TSP Market Summary: Week of June 24, 2023

By Roy Weisert, PhD, CFP

Key Takeaways

  • S&P 500 broke five-week winning streak with small losses despite Fed's measured rate hike plans
  • TSP C and S funds still lead performance rankings; no allocation changes recommended this week
  • Light economic calendar suggests market consolidation ahead; potential reallocation by month-end

Ending five consecutive weeks of gains, the SP 500 closed the week down at 4348 on Friday. In a holiday shortened week with not much on the economic front, the S&P 500 was down three of the four days with no daily moves of greater than one percent. Thursday was the only up day, with the markets reacting to Fed Chair Powell reiterating comments to lawmakers that the Fed expects to raise interest rates one or two more times this year, but at a slower pace to avoid tipping the economy into recession. Also contributing to that Thursday gain was Apple, the largest S&P 500 holding, as its shares hit another new all-time high.
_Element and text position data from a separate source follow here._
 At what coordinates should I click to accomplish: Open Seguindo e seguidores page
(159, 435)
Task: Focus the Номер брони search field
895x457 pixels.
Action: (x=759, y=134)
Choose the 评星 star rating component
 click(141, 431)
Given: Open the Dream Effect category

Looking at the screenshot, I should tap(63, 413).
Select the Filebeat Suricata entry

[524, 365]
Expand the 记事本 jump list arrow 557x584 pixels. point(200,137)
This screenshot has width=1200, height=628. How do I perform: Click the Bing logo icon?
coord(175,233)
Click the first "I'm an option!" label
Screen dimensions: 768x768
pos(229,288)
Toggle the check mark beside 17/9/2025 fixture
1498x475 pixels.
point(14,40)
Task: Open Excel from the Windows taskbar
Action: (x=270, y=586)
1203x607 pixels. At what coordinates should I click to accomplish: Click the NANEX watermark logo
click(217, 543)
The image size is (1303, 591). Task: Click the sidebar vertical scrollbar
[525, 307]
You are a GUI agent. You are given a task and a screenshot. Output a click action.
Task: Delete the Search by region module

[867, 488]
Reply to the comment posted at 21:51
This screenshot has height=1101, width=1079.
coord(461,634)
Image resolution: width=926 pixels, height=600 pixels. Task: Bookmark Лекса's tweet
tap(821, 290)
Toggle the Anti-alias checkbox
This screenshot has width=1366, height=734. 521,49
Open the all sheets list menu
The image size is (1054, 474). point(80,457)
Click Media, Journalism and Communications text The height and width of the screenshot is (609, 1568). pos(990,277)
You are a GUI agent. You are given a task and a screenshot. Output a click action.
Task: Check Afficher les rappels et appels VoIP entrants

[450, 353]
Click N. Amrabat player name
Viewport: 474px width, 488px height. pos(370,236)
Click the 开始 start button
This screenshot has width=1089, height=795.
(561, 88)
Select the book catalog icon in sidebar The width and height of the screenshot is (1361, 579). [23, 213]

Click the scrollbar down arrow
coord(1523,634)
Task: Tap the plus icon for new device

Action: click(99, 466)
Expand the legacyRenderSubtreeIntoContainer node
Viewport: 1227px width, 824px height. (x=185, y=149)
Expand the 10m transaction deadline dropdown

From a technical perspective, the Bollinger Band Overbought/Oversold Index (BBI) crossed above 70 and into a slight overbought position last Wednesday. However, after hitting a high of 86 this Wednesday, it has retraced that move and now sits at a less volatile 74 level. Next week, with only more Fed speak and the Core Personal Consumption Expenditure on Friday, it lines up to be more consolidation time. For TSP TIPS, none of the equity funds (C/S/I) made new highs this week, but both C and S remain at the top of the Composite Score and Performance Ranking leaderboards. As such, we are recommending no changes to our current investment mix. That said, we have only utilized one of our two monthly exchanges and the last day of June is Friday. If warranted, we will send out a quick reallocation notice on Thursday evening for execution before Friday noon, again if warranted.